Pursuant to the requirements of Utah Code Section 11-36a, the Leeds Domestic Waterusers Association gives notice of the intent to implement an Impact Fee Analysis/Facilities Plan for culinary water development in accordance to the requirements of the State of Utah. For information, please use this QR Code or visit the LDWAcorp.org website.

LDWA 2025 CAPACITY STUDY
Prepared By: Jones & DeMille Engineering

LDWA 2025 IMPACT FEE ANALYSIS
Prepared By: Bowen Collins & Associates, Inc

LDWA 2025 IMPACT FEE ANALYSIS FACILITY PLAN
Prepared By: Bowen Collins & Associates, Inc

What is a Capicity Study?

A capacity study for a culinary water company, also known as a potable water company, is an in-depth analysis of its ability to meet current and future water demands. This assessment ensures the system has the technical, managerial, and financial capabilities to provide safe, reliable drinking water for the long term.

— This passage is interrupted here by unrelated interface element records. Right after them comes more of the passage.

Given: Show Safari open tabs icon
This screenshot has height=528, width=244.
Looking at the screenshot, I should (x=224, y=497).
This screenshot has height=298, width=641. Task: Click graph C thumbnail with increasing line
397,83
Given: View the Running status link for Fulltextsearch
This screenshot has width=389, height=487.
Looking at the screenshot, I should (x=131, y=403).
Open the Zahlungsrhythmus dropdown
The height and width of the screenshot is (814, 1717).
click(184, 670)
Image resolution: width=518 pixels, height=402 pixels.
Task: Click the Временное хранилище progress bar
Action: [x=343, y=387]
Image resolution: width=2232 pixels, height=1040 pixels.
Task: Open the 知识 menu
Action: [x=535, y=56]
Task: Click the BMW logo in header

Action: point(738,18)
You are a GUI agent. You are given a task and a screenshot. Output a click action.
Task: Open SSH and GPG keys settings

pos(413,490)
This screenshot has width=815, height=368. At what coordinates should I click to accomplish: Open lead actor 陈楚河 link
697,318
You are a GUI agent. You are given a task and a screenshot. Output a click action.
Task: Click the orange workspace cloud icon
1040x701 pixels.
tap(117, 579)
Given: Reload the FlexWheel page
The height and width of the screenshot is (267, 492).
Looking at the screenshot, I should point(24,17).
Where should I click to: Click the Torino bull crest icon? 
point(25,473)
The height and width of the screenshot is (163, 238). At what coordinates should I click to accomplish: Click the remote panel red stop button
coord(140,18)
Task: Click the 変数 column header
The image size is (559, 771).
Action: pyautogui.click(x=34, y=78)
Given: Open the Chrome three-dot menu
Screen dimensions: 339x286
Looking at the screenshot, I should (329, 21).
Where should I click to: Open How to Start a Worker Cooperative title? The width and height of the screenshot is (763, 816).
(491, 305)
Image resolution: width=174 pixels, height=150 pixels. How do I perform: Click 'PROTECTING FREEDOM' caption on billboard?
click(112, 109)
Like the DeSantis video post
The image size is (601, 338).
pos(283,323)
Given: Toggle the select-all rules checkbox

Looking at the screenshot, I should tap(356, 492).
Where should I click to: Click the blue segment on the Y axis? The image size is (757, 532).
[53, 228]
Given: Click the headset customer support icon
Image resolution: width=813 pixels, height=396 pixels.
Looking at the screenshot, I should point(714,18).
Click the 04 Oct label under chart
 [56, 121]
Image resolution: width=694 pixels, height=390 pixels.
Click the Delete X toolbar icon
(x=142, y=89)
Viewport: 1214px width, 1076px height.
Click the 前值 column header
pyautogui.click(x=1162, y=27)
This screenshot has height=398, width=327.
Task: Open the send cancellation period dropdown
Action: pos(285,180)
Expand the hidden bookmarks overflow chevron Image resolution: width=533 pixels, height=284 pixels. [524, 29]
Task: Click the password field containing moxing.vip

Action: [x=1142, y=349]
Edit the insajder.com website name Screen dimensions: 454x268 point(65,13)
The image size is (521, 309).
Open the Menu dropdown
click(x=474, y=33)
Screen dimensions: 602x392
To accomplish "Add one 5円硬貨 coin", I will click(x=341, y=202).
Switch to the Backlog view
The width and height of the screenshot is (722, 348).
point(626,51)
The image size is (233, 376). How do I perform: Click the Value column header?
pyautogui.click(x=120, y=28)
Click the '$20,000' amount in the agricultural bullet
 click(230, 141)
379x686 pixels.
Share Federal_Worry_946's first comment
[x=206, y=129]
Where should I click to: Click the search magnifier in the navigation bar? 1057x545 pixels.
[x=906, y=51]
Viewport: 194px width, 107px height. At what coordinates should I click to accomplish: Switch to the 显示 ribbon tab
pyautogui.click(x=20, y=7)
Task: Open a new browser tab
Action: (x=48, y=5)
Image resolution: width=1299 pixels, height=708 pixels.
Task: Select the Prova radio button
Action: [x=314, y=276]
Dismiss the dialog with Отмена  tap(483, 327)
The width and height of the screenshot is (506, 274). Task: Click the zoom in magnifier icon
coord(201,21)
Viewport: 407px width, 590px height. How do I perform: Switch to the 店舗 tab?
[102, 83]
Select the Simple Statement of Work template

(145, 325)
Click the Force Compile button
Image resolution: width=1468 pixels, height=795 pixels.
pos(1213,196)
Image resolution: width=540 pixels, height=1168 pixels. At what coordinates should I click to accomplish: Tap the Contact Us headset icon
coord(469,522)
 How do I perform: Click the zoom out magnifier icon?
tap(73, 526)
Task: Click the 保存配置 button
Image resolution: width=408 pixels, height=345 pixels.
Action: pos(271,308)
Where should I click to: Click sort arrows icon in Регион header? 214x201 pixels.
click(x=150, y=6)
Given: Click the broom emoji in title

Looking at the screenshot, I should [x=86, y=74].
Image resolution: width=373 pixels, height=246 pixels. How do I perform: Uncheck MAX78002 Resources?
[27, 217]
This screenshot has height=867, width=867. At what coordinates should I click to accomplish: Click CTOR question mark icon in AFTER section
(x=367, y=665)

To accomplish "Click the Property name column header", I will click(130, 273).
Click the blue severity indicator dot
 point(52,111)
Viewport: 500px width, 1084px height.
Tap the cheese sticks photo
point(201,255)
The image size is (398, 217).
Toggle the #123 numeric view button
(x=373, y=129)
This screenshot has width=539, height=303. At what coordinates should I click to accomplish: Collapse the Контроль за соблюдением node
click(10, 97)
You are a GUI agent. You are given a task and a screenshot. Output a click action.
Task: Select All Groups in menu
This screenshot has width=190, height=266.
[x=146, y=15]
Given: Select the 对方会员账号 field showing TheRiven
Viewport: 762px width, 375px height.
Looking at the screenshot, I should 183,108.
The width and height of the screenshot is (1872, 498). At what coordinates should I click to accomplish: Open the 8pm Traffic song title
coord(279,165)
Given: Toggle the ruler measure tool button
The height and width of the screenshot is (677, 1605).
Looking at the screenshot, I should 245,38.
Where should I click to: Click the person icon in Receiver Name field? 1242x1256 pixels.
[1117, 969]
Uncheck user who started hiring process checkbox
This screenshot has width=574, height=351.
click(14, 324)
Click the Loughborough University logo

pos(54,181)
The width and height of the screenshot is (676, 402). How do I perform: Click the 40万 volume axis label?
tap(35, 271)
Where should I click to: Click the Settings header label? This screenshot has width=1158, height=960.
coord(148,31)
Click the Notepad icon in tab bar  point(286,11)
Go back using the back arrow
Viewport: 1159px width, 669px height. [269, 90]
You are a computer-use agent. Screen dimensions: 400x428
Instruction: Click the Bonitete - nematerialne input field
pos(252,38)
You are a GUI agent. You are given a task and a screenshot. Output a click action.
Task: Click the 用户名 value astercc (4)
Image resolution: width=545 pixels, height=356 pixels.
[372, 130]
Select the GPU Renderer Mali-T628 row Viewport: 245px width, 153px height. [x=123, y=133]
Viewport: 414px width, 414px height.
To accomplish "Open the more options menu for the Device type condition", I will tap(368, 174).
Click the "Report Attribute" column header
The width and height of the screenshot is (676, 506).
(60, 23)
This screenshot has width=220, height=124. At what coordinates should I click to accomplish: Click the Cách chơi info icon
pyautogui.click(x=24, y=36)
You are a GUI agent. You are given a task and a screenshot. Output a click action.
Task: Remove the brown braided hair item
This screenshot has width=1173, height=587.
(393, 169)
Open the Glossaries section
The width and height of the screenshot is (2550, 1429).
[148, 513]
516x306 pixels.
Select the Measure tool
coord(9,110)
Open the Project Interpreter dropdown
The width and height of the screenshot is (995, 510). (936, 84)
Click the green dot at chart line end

What is a Impact Fee Analysis?

An Impact Fee Analysis (IFA) for a culinary water company determines the cost new development must pay to fund necessary public water system infrastructure expansion. The analysis calculates the cost of new water facilities and infrastructure upgrades needed to serve future growth by identifying the capacity of the existing system and projecting future demand, ensuring new connections pay their “proportionate share” of the costs. The resulting impact fee is then charged to new customers or developments as a condition of service approval.

What is a Impact Fee Facility Plan?

A Culinary Water Impact Fee Facility Plan (IFFP) is a document, often required by law, that details the capital improvements needed for a water system to accommodate new development, outlines how these improvements will be funded, and establishes the impact fees new connections must pay. The plan identifies existing system capacity, projects future demands based on growth, calculates the costs of new or upgraded facilities to maintain a specific level of service,  and then allocates a proportionate share of those costs to new development through impact fees.

Purpose of a Capacity Study

  • Ensures system sustainability: Helps the water company maintain and improve its infrastructure, financial stability, and operational capabilities.
  • Supports capital improvements: Provides the data necessary to plan for future infrastructure projects, such as source development, treatment plant upgrades, and distribution system expansions.
  • Enables long-term planning: Aids in setting budgets, adjusting water rates, and making sound decisions for future growth and development.
  • Ensures regulatory compliance: Helps the company meet federal and state Safe Drinking Water Act (SDWA) requirements.
  • Justifies impact fees: Some municipalities use a capacity analysis to justify impact fees charged to new developments for the expansion of water infrastructure.

 

Key Elements of a Impact Fee Analysis

  • Equivalent Residential Connection (ERC): This is the standard unit of measurement for water demand. The analysis determines the existing number of ERCs, the projected number of future ERCs, and allocates the costs of new infrastructure to serve these future ERCs.
  • Projected Growth: The IFA identifies the anticipated new development within the water company’s service area over a defined period (e.g., 10 years).
  • System Improvements: The analysis details the planned infrastructure improvements required to meet future demand, including construction costs, land acquisition, planning, surveying, and engineering services.
  • Proportionate Share: A critical principle is that the impact fee must only cover the portion of infrastructure costs that is attributable to new growth, not improvements that solely benefit existing customers. Costs for “excess capacity” that increases the level of service for existing users are excluded.
  • Debt Service Charges: If bonds or other obligations were used to finance the construction of new system improvements, the cost of principal and interest on that debt can be included in the fee calculation.
  • Cost Allocation:The total allocable cost is divided by the total number of future ERCs that will be served by the new infrastructure to arrive at the impact fee per ERC. 

Purpose of an Impact Fee Facility Plan

  • Identify Future Needs: The primary goal is to determine the system improvements (e.g., bigger pipes, new wells, storage tanks) required to serve future growth and maintain service levels.
  • Determine Funding Sources: The IFFP evaluates how these necessary improvements will be funded, including impact fees, grants, bonds, and other revenue sources.
  • Establish Impact Fees: It provides the basis for setting impact fees that new development must pay to cover its proportional share of the costs of expanding the water infrastructure.
  • Ensure Compliance: For jurisdictions in states like Utah, an IFFP ensures compliance with state law, such as the Utah Impact Fees Act, which has specific requirements for preparing these plans.